A. Division of Marital Liabilities

Despite the previous entry without objection of the parties’ property-settlement

agreement and the parties’ initial statements that the property received by each was equal in

value, Eric protested several times at the hearing that the allocation of the marital liabilities

was unequal. Eric explained to the circuit court that “[i]n the Property Settlement, I took

most of the debt to be nice.” The parties testified as to their respective opinions regarding

the value of their own personal property throughout the hearing. Eric received the marital

home that had been appraised at between $110,000 and $130,000; however, there were two

mortgages attached to the property that totaled $105,000 at the time of the hearing. Eric

had made the payments on the property from several months before the separation up to

the time of the hearing in the amount of $750 a month plus insurance and taxes. He reduced

the mortgage by approximately $13,000 before the hearing. Based on these figures, the

house had no equity.

Eric claims that he took this responsibility because he built the home himself and had

a very special feeling toward it. Maranda, conversely, had wanted to sell the property. Eric

also received a 1979 Jeep, a Case knife case, a 2004 Ford, a television, his tools, two knives,

and two guns, all worth approximately $5,000. He received one-half of his retirement of

$116,000, and half of the Merrill Lynch accounts that consisted of his stocks and bonuses.
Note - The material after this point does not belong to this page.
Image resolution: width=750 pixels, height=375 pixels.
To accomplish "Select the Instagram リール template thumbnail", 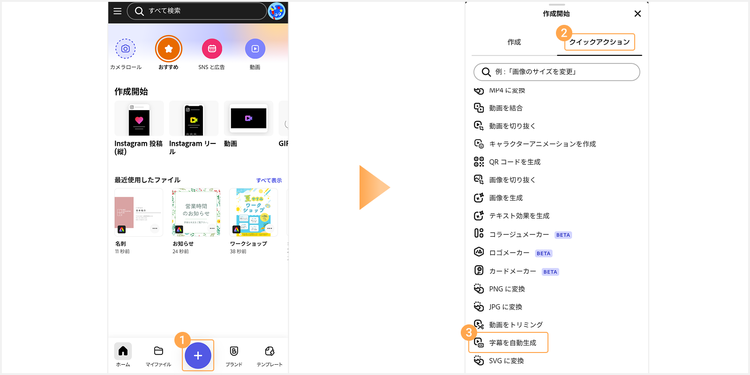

He assumed liability for a Visa card in the amount of $7,629.92.

4 Maranda received inherited property consisting of three lots—two of which have

houses on them. Testimony indicated that the rent is paid to her brother despite their

owning the property together; accordingly, the circuit court did not include rent in her

income. Maranda also received most of the household furniture, the Ducks Unlimited

artwork, the Beer pottery, a Case knife collection, a gun collection, a glass-bottle collection,

a 1981 CJ 5 Jeep, a Dixie mower, and a sixteen-foot trailer. These items were valued at

approximately $30,000. She received one-half of Eric’s retirement and half of the Merrill

Lynch accounts in the amount of $6,392.36. Maranda was awarded her 401k account in

full, currently valued at $18,946.79, and she waived her right to Eric’s bonuses in exchange.